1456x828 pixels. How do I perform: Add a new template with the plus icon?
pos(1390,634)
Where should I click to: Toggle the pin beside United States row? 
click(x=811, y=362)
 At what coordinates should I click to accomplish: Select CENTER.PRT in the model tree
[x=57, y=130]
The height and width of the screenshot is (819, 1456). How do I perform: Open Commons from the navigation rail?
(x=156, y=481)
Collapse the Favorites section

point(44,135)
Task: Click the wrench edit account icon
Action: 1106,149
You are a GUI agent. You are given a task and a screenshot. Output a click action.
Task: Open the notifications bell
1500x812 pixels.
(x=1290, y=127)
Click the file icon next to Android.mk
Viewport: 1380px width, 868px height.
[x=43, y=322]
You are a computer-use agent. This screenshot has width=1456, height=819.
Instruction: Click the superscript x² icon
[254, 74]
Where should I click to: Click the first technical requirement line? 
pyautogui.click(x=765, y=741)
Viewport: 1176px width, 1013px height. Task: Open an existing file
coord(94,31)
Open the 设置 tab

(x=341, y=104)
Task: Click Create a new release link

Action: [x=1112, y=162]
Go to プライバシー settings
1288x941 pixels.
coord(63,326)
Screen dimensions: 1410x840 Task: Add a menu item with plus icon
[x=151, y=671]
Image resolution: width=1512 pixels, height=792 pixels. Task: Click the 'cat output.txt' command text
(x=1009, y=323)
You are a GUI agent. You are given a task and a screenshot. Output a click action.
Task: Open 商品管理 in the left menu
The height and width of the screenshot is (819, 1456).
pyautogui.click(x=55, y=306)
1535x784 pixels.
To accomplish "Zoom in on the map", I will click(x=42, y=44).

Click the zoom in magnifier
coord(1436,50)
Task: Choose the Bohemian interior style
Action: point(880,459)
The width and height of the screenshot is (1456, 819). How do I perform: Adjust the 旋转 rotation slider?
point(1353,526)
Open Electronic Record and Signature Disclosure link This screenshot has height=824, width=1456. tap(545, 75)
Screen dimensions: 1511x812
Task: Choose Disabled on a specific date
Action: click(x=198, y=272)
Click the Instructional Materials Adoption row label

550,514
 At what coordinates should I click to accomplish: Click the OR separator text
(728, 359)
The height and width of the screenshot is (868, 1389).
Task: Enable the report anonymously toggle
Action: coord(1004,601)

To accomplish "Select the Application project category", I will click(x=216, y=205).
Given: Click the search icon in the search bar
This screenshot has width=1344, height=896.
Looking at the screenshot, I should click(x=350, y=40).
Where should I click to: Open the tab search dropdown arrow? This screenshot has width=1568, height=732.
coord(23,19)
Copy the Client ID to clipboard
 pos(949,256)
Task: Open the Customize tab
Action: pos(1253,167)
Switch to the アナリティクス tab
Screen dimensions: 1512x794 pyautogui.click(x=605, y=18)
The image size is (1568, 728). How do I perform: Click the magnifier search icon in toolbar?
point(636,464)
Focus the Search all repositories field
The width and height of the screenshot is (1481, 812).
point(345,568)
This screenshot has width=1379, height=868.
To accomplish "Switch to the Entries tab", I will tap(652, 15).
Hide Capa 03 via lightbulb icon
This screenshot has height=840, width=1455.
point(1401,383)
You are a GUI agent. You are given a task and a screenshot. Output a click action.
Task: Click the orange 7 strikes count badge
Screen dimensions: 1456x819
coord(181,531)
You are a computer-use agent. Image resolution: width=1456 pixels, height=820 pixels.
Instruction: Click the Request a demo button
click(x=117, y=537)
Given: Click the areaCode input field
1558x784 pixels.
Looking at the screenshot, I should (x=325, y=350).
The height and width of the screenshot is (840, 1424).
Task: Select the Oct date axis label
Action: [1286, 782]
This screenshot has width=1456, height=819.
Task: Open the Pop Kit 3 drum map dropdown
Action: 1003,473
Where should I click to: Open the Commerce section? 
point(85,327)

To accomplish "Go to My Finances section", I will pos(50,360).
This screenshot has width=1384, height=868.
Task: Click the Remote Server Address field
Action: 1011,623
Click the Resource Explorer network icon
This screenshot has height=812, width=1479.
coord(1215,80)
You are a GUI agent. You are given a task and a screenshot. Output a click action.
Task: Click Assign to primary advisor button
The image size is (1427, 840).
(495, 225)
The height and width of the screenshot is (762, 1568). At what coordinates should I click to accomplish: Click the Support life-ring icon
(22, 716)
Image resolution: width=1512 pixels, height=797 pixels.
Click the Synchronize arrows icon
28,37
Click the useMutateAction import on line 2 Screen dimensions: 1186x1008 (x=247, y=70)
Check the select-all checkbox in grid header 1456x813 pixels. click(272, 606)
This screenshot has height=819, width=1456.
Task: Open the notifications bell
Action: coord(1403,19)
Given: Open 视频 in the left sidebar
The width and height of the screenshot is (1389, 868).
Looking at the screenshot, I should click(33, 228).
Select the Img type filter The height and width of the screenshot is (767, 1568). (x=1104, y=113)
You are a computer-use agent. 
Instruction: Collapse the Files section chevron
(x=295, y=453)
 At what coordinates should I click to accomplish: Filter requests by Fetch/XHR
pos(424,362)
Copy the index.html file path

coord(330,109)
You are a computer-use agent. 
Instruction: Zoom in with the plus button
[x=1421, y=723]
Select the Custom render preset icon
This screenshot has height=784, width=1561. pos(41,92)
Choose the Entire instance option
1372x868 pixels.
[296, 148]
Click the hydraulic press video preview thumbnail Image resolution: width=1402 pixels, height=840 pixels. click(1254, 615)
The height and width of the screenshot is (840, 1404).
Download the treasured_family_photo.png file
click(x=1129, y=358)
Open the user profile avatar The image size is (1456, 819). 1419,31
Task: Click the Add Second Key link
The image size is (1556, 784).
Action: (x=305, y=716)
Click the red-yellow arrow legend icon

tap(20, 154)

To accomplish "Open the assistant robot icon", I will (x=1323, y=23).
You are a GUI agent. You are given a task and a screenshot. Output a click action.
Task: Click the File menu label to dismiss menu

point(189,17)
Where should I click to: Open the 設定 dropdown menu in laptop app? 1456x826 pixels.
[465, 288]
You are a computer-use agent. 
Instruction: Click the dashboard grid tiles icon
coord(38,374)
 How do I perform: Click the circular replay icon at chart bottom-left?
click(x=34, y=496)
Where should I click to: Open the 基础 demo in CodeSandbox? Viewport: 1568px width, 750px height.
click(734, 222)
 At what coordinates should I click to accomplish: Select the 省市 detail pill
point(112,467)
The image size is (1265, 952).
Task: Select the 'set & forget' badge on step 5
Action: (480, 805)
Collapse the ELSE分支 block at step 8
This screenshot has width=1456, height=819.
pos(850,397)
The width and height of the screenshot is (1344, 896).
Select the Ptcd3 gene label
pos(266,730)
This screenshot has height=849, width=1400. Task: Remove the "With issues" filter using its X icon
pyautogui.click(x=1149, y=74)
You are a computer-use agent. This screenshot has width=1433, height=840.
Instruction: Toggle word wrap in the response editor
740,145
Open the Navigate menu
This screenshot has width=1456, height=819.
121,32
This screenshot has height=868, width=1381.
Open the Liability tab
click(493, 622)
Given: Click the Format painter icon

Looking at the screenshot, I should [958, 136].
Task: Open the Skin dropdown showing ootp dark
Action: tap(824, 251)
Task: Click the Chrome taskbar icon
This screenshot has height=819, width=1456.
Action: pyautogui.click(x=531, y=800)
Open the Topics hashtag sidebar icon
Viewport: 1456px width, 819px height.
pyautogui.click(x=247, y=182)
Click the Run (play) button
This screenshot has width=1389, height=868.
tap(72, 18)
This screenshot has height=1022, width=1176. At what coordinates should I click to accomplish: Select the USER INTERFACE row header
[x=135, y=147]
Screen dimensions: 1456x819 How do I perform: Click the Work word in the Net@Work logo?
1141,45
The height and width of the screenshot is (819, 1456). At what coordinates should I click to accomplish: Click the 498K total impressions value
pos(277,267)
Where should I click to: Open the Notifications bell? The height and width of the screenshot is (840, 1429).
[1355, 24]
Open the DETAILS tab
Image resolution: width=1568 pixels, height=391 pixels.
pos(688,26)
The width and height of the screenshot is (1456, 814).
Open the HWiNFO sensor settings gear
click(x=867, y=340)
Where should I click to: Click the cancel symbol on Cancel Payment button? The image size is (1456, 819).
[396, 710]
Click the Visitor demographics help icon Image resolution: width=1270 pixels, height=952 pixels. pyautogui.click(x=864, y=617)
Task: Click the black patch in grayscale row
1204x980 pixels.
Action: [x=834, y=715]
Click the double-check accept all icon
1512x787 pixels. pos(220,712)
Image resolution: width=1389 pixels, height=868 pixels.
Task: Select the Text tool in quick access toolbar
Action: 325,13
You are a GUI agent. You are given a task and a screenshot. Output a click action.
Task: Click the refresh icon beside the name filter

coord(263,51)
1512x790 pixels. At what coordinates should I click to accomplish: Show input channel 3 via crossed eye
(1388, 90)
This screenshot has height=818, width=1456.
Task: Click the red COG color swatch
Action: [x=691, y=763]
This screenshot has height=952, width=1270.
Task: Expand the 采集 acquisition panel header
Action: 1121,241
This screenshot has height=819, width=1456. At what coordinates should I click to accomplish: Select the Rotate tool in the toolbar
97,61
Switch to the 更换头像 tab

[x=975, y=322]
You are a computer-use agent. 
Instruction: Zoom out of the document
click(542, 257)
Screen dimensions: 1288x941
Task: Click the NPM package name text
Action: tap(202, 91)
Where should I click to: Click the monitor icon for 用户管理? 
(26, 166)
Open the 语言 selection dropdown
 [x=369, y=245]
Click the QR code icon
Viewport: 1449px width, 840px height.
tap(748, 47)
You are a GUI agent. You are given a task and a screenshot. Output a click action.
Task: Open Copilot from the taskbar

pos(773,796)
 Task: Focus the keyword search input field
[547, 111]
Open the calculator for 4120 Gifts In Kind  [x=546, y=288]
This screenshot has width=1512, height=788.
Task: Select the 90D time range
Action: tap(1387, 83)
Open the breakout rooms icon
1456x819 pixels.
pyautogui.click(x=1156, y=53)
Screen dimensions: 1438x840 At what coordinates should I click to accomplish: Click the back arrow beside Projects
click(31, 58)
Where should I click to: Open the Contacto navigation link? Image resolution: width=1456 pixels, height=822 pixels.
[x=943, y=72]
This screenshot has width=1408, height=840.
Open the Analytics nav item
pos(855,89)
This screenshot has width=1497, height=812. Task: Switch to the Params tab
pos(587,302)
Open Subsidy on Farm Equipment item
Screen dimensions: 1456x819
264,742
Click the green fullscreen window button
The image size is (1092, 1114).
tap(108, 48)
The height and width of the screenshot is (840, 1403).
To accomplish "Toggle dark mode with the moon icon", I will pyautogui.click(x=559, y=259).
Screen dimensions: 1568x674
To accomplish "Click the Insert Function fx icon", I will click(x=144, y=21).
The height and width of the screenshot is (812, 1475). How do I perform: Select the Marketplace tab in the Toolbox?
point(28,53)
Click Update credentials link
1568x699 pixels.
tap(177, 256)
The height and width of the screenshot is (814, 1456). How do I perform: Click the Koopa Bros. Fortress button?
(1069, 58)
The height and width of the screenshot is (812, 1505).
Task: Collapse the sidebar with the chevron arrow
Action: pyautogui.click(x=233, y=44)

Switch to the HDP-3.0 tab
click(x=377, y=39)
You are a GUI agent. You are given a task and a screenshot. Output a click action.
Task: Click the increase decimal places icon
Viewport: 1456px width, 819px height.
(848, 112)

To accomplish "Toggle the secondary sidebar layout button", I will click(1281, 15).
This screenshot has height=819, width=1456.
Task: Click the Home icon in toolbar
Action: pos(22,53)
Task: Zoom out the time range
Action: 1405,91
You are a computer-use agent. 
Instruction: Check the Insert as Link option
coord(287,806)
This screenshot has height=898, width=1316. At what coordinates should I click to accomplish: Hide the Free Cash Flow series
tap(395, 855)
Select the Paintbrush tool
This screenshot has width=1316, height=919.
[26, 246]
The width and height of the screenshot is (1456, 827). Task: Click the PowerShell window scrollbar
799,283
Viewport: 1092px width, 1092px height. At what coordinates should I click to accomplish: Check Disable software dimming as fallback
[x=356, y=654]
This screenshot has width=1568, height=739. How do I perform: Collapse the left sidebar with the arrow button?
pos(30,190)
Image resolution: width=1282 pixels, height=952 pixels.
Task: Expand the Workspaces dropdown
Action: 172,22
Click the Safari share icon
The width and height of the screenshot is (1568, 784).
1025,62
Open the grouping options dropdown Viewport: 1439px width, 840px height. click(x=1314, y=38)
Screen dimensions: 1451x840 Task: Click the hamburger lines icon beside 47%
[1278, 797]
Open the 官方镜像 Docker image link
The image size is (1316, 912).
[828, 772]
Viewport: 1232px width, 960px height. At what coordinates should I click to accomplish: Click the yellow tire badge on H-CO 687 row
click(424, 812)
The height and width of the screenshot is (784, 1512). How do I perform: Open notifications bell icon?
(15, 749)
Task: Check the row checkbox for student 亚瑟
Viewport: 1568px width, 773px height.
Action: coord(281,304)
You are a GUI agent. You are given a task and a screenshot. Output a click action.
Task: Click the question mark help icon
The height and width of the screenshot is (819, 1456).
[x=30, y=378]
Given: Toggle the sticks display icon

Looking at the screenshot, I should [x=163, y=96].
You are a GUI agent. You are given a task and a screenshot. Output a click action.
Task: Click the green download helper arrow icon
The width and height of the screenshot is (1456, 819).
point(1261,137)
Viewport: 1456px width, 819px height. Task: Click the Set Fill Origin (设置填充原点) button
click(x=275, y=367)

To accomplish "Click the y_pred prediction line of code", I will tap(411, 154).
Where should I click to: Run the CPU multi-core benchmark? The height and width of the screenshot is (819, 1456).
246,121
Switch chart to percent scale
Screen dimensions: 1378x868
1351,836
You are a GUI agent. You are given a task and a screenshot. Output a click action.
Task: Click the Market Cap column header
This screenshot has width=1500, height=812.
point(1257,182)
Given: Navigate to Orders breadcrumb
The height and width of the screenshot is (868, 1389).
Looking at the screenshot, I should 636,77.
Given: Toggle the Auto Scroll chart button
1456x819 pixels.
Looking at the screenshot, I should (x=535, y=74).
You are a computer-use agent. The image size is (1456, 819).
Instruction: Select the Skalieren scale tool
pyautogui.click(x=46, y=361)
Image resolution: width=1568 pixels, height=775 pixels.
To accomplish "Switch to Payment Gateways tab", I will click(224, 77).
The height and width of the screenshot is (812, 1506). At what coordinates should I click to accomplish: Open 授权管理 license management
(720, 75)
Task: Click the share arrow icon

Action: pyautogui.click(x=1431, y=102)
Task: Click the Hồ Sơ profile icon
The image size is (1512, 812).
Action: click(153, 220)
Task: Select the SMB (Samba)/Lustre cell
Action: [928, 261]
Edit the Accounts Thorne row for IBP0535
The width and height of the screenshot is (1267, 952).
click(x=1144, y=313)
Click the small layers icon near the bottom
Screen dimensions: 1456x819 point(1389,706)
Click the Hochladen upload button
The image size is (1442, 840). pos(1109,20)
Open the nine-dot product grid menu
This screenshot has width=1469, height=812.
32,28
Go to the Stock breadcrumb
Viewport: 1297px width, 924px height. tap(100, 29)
────────────────────
What this task involves —
Count all lines of the data that include "green". The answer is the number alone.

Reply —
2